Where to find orthotic friendly footwear
If it’s runners you are looking for, there should be no problem. I always recommend the Athletes Foot or Runners Shop in Phillip for their expert advice and fitting service. For shoes, Escala in Manuka have a range of options including Frankie4 footwear. Frankie4 are stylish shoes and boots suited for the fashion conscious and are designed by podiatrists and physios. Redpath’s in Garema Place, Civic also offer a good range of trendy options from Doc Martins to Naots. Just a few doors down, also in Garema Place, is Frawleys Shoes.
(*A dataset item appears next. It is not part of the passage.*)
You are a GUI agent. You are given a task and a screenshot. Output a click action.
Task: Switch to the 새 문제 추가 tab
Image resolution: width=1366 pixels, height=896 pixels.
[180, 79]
Frawleys have been a household name in Canberra for as long as I can remember, and stock Ziera (previously known as Kumfs but recently rebranded to be a little less old ladyish). Homypeds also have an orthotic friendly range. Cooleman Court Pharmacy- Weston Creek, Colbee Court Pharmacy- Phillip and Pharmasave Woden are all stockists.
Still having problems?
If you are still unable to find anything suitable, it might be time to consider medical grade or custom made footwear. We use Gadean Shoes and Sole Support and are recognised prescribers for the Department of Veteran Affairs. We also have a range of Dr Comfort footwear for sale at our Tuggeranong Clinic.
If your footwear fitting problems are associated with foot deformity, it would be worth consulting with Dr Clayton Clews, Podiatric surgeon, to see if there is a surgical solution.